Because of the war, Lamb had no way to contact the German scientists, who had disappeared. But he knew how to make the necessary radiation, and in the summer of 1946 he conceived a difficult experiment to study the fine structure of optical radiation from hydrogen with very high resolution radio frequency resonance methods. He designed and built the apparatus with R. C. Retherford, a Columbia University graduate student.
"The apparatus I used was a combination of metal and glass. You might say the hydrogen atoms went in one end and came out the other end, and in between you did things with them involving microwaves and a magnetic field. The whole thing sat on a table maybe eight feet long."
In April 1947 – "I remember it was on a Saturday," Lamb said – his experiment succeeded. It revealed the minute but significant shift of energy in the hydrogen atom in different states.
Two months later, he was invited to present his work at a historically famous conference on Shelter Island, N.Y., a conference subsidized by the National Academy of Sciences to explore directions for research in the post-war era.
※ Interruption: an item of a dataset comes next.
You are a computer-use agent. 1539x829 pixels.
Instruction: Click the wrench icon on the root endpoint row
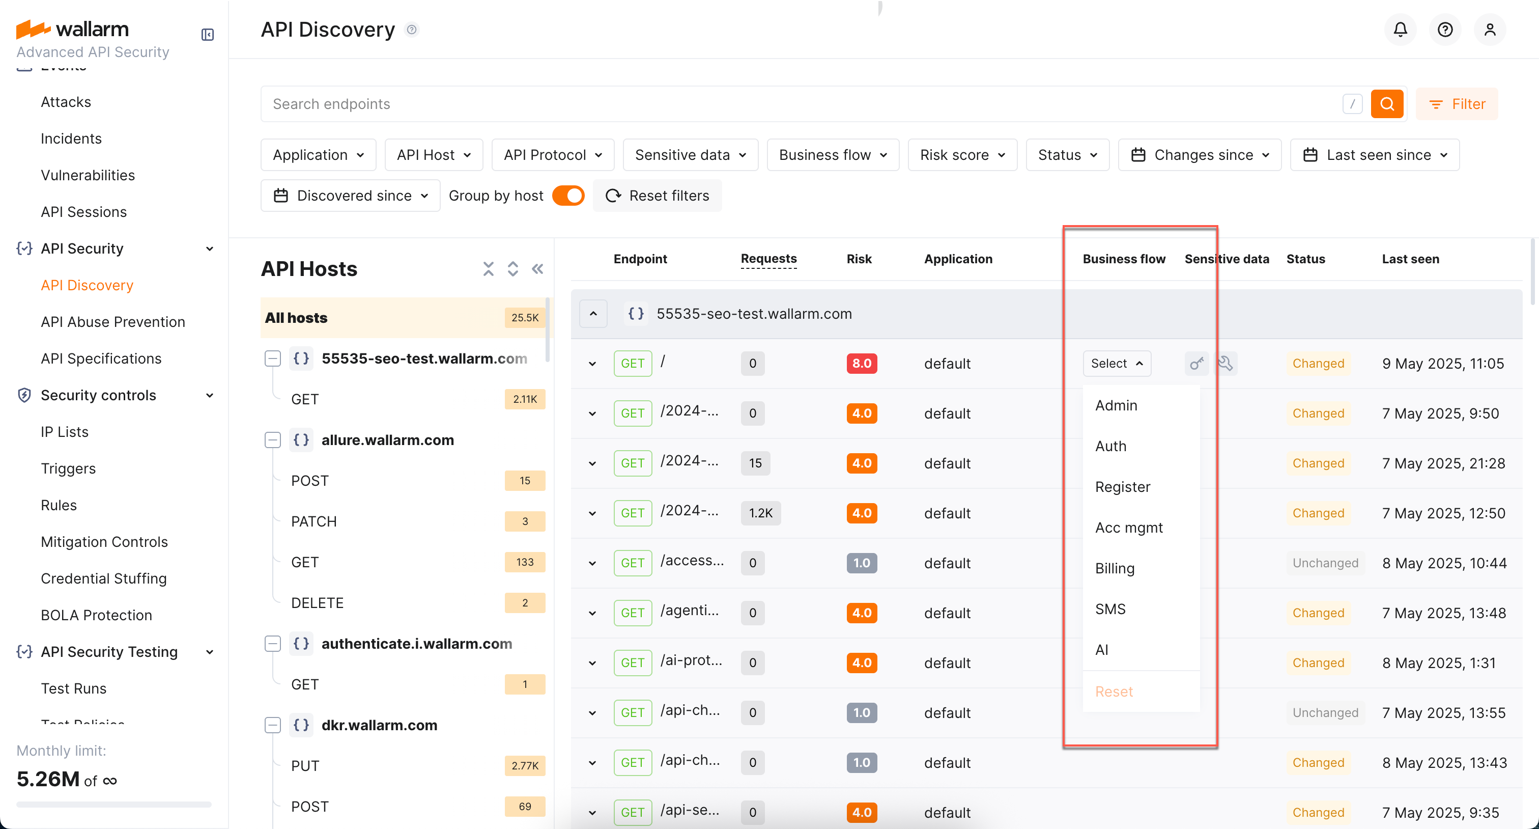1226,363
Prior to Lamb's discovery, physicists knew that some states of the hydrogen atom had well defined energy levels. The accepted theories predicted that certain distinct states would have precisely the same energies when the atom was activated. But physicists were puzzled when other calculations suggested that these energies might differ by tiny amounts, while the experimental evidence was unclear.
Lamb's discovery of the quantum effect that became known as the "Lamb shift" led physicists to rethink the basic concepts behind the application of quantum theory to electromagnetism. His work became one of the foundations of quantum electrodynamics, a key aspect of modern elementary particle physics.
Lamb wrote a series of remarkable papers published in the Physical Review from 1947-1953 that were regarded as immediate classics by all working in atomic physics, said UA physics professor William H. Wing. Wing said that when he began graduate studies at the University of Michigan in 1962, he was handed that set of Lamb's papers as a starting point for learning modern atomic physics. Wing did post-doctoral research supervised by Lamb at Yale, was appointed to the Yale faculty and then joined Lamb in the move to Arizona in 1974.
Lamb retired from UA in 2002. He and friends established the Willis Lamb Jr. Scholarship in optical sciences. The scholarship was awarded to an optical sciences graduate student for the first time a few weeks ago. Donations made to this scholarship will assist the College of Optical Sciences to fully fund two doctoral student scholarships, Mrs. Lamb said.
Lamb remained close friends with several former students, who include UA professor emeritus of optical sciences Murray Sargent III of Microsoft Corp., former UA optical sciences professor Marlan O. Scully , now of Texas A & M and Princeton universities, Heidi Fearn of California State University Fullerton, and Lionel N. Menegozzi, a former member of the UA physics faculty.
In addition to his widow, Elsie Wattson Lamb, Lamb is survived by a brother, Perry, who lives in Maine.